**Assignment**
Report every line of the material that contains the string "Task".

** Opening Material for this exercise block **

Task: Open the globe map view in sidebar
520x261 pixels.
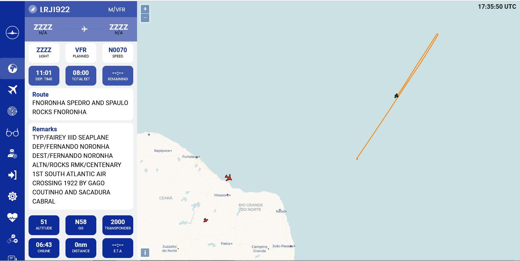Action: point(12,68)
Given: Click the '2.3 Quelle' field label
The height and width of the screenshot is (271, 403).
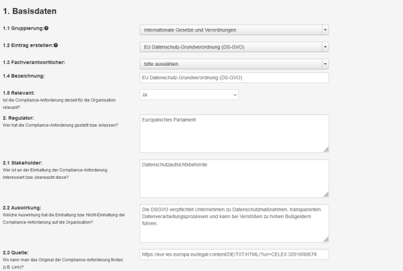Looking at the screenshot, I should pos(16,253).
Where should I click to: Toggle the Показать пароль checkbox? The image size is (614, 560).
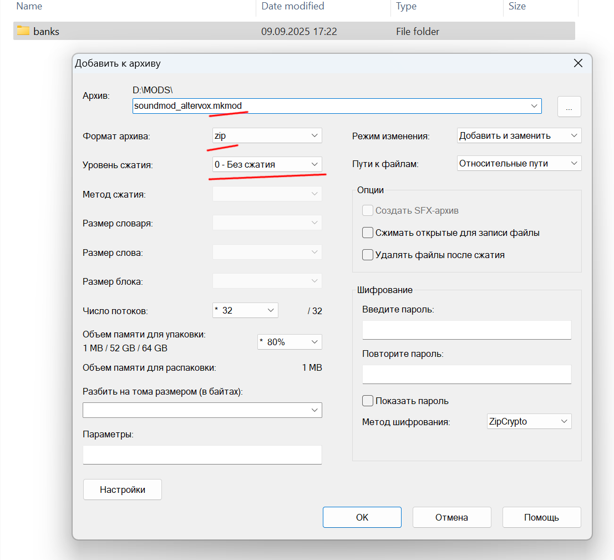coord(367,401)
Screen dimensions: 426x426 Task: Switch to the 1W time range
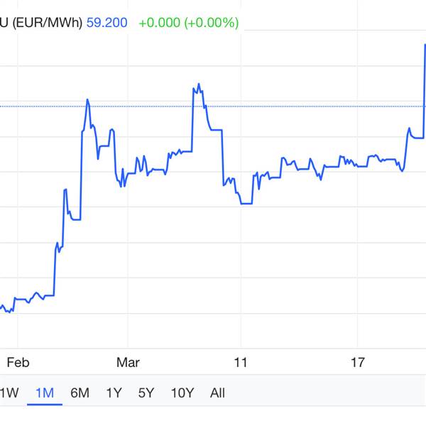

** Closing Material for this exercise block **

**Output below**
Task: Open the globe map view in sidebar
Screen dimensions: 426x426 Task: Switch to the 1W time range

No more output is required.